Top of PROVIDED DATA

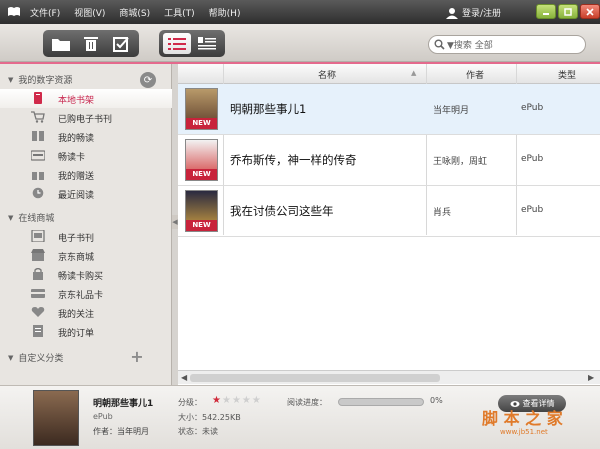  Describe the element at coordinates (381, 402) in the screenshot. I see `reading-progress-bar` at that location.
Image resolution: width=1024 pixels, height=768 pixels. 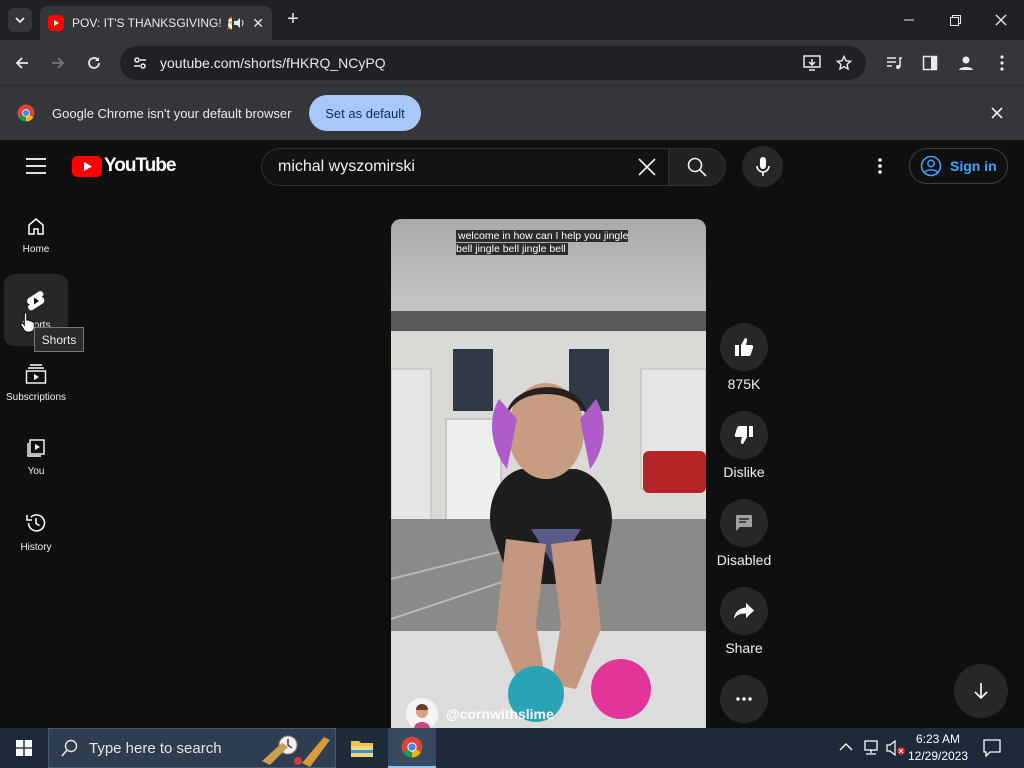 I want to click on shorts-tooltip: Shorts, so click(x=59, y=340).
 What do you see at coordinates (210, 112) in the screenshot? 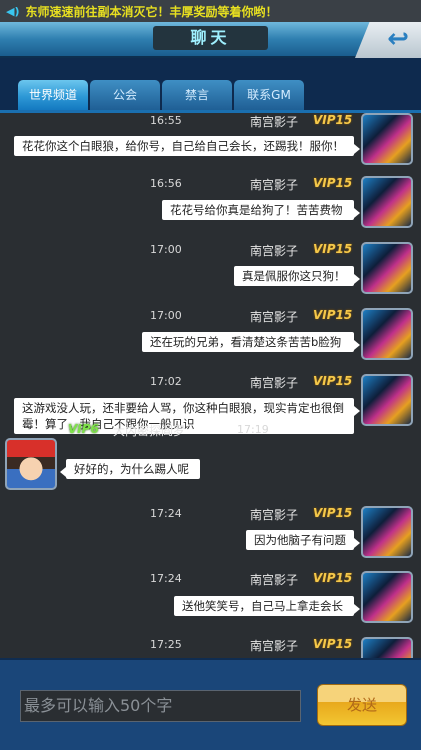
I see `tab-underline` at bounding box center [210, 112].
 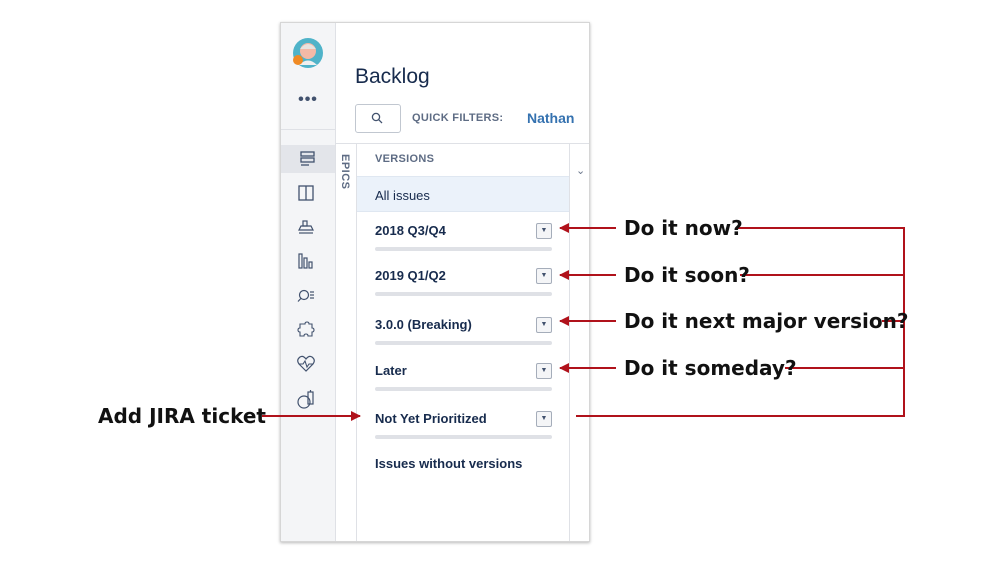 What do you see at coordinates (458, 118) in the screenshot?
I see `quick-filters-label: QUICK FILTERS:` at bounding box center [458, 118].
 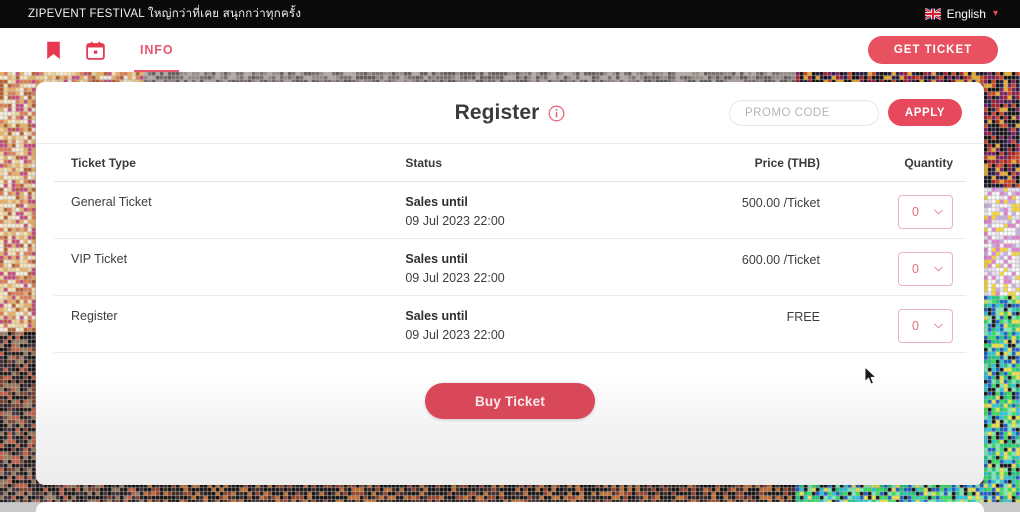 I want to click on language-selector: English ▾, so click(x=961, y=14).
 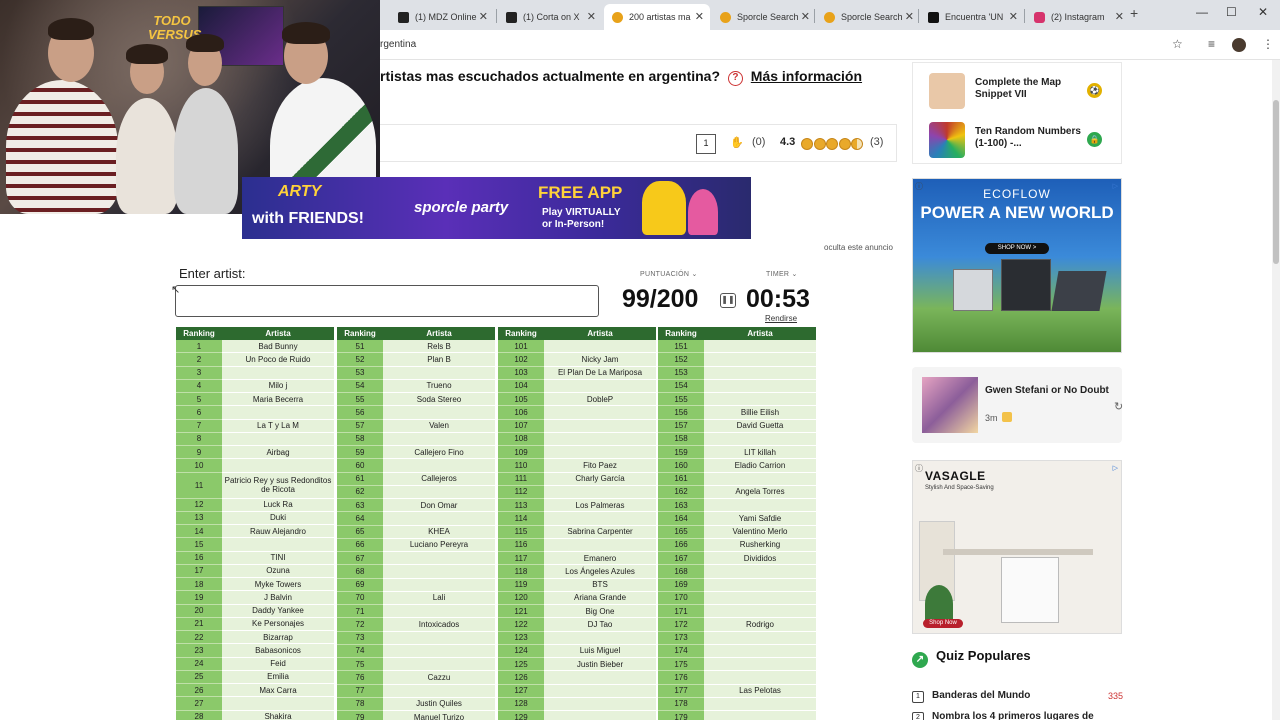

Bottom of PROVIDED DATA

**AIM OF THE EXERCISE**. Convert the items from the line containing "What do you see at coordinates (210, 112)" through the end of the items into a JSON list of strings, one string per line, skipping blank lines. Leave the pictures out.

**ANSWER TO THIS PROBLEM**.
[
  " What do you see at coordinates (210, 112) in the screenshot? ",
  "I see `tab-underline` at bounding box center [210, 112].",
  "  What do you see at coordinates (458, 118) in the screenshot?",
  "I see `quick-filters-label: QUICK FILTERS:` at bounding box center [458, 118].",
  "  I want to click on language-selector: English ▾, so click(x=961, y=14)."
]